## YOUR TASKS:
a – Rewrite the paragraph of the passage on the Mauritian economy that begins "The soundness of the Mauritian economy" as a shorter bulleted list that keeps its main facts.
b – Copy out the part of the passage on the Mauritian economy starting at "Almost three centuries" and ending at "the African region.".

## SOURCE TEXT:
Mahé de Labourdonnais and successive French governors
promoted sugar cane and the timber industry, and they established
the island as a busy port by way of entrepot trade.
Almost three centuries later, the island
retains its reputation of a country buzzing with economic
activity. Economic performance remained buoyant during the
last four years with an average GDP growth of 5.7%. Whilst
steadily developing its economic strategy, Mauritius encourages
foreign direct investment in all sectors. Numerous incentives
in the manufacturing, ICT, services, financial, agricultural,
health and tourism sectors have been designed to attract
investors. Mauritius is now classified as a developing country
and is one of the healthiest economies in the African region.
The soundness of the Mauritian economy owes
a lot to the dynamism of the private sector, which is well
structured, clearly demarcated from the public sector, and
present in all the sectors of the economy. The sugar sector
provided the start-up capital for the Export Processing
Zones, and it is the rapid rate of growth of investment
in the manufacturing sector (investment grew by above 30%
each year since 1983 until the late 1980s in this sector)
which led to the success of the EPZ and the Mauritian economy
as a whole. This was made possible by the spirit of entrepreneurship
prevailing in the country, which thereby prompted the confidence
of foreign investors.
The successive colonisations
of Mauritius had as root cause the strategic location of the
country, which at that time served as main port on the way
to India. Till nowadays, the island stands poised as a bridge
between the East and the West, given that many ships rally
Mauritius on their way to Africa or Asia.

## MATERIAL PROVIDED:
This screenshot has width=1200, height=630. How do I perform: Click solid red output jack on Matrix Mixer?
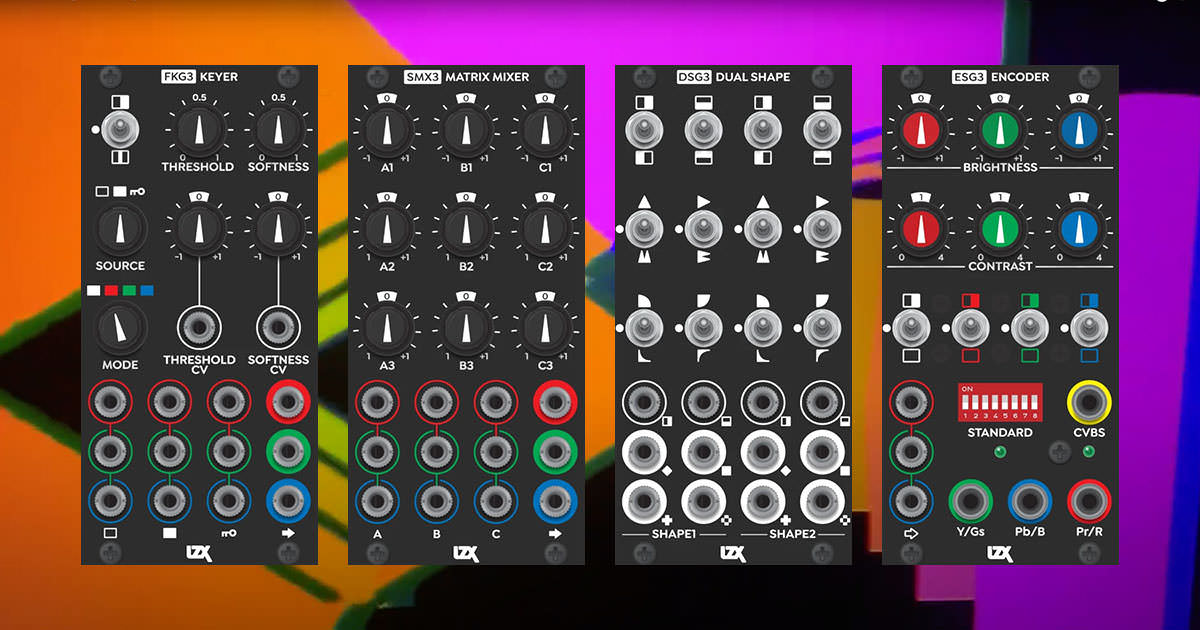[555, 402]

## THE RESPONSES:
a –
- The Mauritian economy owes much of its strength to a dynamic private sector.
- That sector is well structured, clearly separate from the public sector, and active throughout the economy.
- The sugar sector supplied the start-up capital for the Export Processing Zones.
- Investment in manufacturing grew by more than 30% a year from 1983 until the late 1980s.
- This growth drove the success of the EPZ and of the economy as a whole.
- The country's entrepreneurial spirit made this possible and won the confidence of foreign investors.

b –
Almost three centuries later, the island
retains its reputation of a country buzzing with economic
activity. Economic performance remained buoyant during the
last four years with an average GDP growth of 5.7%. Whilst
steadily developing its economic strategy, Mauritius encourages
foreign direct investment in all sectors. Numerous incentives
in the manufacturing, ICT, services, financial, agricultural,
health and tourism sectors have been designed to attract
investors. Mauritius is now classified as a developing country
and is one of the healthiest economies in the African region.